• **DO THIS**: Swap "How do I perform" for "How can I carry out" in the data, beginning at the line that has "Click the running figure icon beside INTREPID" and stopping after the line that has "pos(478,575)". Give back only those lines, with nothing else changed.

• **INFORMATION GIVEN**:
########################################

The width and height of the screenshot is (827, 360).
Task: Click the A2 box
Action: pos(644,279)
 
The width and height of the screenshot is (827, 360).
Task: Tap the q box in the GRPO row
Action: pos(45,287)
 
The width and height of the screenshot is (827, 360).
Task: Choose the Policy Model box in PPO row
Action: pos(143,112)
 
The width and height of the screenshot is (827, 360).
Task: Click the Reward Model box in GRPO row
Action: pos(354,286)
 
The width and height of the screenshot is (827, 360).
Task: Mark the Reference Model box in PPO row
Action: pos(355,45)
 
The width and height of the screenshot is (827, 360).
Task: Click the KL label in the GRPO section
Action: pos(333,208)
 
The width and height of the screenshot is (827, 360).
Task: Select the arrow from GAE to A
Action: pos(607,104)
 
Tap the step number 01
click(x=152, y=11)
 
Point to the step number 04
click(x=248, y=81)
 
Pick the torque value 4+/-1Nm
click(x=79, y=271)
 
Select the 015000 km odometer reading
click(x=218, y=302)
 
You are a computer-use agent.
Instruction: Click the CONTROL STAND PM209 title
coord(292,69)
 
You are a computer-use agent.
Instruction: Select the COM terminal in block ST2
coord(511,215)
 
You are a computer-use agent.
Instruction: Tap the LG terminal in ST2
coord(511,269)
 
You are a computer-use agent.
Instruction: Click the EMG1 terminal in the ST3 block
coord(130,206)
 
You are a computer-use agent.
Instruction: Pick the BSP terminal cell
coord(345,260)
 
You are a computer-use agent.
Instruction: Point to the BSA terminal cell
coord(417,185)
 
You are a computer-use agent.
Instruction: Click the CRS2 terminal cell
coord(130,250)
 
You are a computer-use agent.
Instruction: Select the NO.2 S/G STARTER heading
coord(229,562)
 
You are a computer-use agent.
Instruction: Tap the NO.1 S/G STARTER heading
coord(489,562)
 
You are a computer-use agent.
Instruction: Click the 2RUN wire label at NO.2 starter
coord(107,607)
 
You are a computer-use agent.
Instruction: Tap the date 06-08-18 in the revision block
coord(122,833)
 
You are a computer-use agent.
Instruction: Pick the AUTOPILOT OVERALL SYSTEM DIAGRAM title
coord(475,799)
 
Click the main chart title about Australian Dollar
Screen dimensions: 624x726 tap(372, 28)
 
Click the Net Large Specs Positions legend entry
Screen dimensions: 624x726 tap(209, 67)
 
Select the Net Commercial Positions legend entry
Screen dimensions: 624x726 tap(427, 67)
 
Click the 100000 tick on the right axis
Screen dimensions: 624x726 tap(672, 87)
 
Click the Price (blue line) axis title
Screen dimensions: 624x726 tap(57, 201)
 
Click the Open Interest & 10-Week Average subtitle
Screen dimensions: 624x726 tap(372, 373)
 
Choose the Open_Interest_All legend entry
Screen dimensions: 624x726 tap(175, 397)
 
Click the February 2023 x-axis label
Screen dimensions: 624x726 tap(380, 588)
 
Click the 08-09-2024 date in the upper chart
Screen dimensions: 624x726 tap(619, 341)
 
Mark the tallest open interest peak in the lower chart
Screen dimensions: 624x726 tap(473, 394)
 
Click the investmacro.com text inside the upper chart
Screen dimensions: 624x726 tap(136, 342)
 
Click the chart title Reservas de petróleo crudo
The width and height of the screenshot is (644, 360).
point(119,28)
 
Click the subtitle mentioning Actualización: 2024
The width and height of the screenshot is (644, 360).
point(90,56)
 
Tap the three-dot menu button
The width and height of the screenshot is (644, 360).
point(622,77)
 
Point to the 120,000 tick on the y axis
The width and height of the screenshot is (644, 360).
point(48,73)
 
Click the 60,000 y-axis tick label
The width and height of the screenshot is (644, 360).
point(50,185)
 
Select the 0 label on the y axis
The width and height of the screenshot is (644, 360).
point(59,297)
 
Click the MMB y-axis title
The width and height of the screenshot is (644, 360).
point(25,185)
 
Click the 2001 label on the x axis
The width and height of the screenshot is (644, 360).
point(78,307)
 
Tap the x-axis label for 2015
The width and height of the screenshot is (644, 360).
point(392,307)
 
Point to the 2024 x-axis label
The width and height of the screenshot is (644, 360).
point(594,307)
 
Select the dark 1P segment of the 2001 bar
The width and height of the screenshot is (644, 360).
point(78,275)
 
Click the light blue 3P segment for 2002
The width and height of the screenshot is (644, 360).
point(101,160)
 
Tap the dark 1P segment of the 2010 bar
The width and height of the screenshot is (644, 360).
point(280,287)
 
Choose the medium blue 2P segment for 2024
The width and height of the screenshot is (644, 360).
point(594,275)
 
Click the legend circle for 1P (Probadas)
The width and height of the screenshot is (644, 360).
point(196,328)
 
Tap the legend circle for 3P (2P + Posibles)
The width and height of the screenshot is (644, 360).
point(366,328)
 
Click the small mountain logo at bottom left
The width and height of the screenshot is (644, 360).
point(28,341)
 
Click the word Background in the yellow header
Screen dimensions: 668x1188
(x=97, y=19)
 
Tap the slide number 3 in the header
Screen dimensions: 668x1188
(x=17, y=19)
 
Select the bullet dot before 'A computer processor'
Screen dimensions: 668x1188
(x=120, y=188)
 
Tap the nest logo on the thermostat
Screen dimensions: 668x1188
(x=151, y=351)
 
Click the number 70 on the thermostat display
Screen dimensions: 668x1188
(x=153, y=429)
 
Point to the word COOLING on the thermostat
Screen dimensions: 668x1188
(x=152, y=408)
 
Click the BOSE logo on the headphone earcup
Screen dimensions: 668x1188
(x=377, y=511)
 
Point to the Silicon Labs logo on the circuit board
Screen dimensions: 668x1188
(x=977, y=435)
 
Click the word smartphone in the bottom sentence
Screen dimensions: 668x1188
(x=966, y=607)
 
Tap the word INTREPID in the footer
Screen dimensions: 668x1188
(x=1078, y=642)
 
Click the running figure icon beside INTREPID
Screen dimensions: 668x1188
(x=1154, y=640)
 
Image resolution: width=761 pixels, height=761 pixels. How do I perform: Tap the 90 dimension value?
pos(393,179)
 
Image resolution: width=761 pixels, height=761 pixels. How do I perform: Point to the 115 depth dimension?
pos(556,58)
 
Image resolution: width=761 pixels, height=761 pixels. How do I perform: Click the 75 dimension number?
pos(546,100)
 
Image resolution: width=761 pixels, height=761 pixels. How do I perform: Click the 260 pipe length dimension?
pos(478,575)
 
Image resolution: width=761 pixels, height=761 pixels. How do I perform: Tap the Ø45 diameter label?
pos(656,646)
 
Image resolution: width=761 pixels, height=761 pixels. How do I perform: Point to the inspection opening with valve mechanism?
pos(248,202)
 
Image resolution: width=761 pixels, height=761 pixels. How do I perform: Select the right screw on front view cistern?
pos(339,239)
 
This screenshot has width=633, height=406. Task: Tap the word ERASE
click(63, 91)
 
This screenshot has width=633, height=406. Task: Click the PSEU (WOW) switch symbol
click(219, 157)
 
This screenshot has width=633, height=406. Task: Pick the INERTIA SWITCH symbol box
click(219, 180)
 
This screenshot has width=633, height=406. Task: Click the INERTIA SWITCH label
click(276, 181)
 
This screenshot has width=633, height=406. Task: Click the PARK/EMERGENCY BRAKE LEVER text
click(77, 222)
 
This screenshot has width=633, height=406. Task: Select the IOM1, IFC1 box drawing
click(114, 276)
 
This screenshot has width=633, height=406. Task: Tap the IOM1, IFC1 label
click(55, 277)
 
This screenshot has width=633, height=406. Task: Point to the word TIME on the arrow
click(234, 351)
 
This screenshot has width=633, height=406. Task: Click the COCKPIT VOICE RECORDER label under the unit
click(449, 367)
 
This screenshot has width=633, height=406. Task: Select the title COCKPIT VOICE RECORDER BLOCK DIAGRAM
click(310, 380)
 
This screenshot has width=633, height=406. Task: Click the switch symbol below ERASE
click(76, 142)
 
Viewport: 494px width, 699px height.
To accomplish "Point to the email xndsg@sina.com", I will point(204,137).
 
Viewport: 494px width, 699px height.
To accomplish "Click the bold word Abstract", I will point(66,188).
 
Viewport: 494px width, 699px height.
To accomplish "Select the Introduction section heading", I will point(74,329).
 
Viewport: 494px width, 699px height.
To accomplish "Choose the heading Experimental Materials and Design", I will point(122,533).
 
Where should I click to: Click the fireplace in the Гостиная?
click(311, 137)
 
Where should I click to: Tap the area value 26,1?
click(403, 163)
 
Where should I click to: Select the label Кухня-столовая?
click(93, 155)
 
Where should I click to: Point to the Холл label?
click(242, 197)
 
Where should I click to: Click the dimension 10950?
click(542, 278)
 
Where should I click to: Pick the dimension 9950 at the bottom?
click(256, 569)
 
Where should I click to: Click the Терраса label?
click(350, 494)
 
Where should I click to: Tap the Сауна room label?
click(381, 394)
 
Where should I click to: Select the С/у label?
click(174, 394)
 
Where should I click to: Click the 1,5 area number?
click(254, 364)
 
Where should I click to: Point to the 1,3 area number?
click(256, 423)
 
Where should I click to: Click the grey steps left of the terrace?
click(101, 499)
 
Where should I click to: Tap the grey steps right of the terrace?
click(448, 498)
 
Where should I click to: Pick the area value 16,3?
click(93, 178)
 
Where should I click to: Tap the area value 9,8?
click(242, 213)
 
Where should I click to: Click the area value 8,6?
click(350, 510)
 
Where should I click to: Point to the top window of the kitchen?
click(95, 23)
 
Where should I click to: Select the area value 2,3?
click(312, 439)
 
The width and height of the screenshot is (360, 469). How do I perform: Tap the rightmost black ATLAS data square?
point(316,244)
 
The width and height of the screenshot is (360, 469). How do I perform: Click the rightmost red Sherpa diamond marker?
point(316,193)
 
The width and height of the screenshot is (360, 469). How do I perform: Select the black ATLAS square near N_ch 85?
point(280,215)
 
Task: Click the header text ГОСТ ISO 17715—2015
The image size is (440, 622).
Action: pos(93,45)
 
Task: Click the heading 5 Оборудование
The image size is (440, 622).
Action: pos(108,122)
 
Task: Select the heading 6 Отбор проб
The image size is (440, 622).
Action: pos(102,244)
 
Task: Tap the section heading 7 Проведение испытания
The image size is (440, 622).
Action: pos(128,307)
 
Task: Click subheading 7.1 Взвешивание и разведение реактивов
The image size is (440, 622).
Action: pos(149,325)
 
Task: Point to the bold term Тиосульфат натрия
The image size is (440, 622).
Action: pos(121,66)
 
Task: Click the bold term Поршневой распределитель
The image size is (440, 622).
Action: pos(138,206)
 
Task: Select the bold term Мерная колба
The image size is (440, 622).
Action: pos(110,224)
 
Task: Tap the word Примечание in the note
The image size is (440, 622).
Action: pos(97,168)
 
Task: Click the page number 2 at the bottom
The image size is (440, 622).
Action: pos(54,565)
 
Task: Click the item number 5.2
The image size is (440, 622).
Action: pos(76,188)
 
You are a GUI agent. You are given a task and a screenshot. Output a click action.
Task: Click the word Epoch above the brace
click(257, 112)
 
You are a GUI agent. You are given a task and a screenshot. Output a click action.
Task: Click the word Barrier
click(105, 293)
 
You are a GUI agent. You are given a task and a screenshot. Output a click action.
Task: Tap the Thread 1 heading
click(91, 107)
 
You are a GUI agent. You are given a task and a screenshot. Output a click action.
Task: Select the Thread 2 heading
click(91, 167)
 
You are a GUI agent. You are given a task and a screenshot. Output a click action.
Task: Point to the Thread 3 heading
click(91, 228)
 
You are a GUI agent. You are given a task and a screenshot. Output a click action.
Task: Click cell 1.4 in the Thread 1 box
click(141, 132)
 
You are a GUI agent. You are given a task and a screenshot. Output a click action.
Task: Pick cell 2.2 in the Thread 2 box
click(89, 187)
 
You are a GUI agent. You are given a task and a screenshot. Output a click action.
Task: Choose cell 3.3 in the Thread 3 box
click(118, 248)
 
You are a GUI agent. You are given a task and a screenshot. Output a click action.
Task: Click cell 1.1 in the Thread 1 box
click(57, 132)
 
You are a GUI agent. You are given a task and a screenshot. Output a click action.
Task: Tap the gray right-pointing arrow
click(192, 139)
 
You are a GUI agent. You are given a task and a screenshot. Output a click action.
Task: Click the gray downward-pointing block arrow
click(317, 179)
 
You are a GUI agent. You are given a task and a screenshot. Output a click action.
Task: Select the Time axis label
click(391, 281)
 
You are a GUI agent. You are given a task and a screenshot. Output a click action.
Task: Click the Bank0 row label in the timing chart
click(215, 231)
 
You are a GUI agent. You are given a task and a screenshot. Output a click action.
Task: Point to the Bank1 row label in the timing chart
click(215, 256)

########################################

• **RESPONSE TO THIS EXERCISE**:
Click the running figure icon beside INTREPID
Screen dimensions: 668x1188
(x=1154, y=640)
 
Image resolution: width=761 pixels, height=761 pixels. How can I carry out: Tap the 90 dimension value?
pos(393,179)
 
Image resolution: width=761 pixels, height=761 pixels. How can I carry out: Point to the 115 depth dimension?
pos(556,58)
 
Image resolution: width=761 pixels, height=761 pixels. How can I carry out: Click the 75 dimension number?
pos(546,100)
 
Image resolution: width=761 pixels, height=761 pixels. How can I carry out: Click the 260 pipe length dimension?
pos(478,575)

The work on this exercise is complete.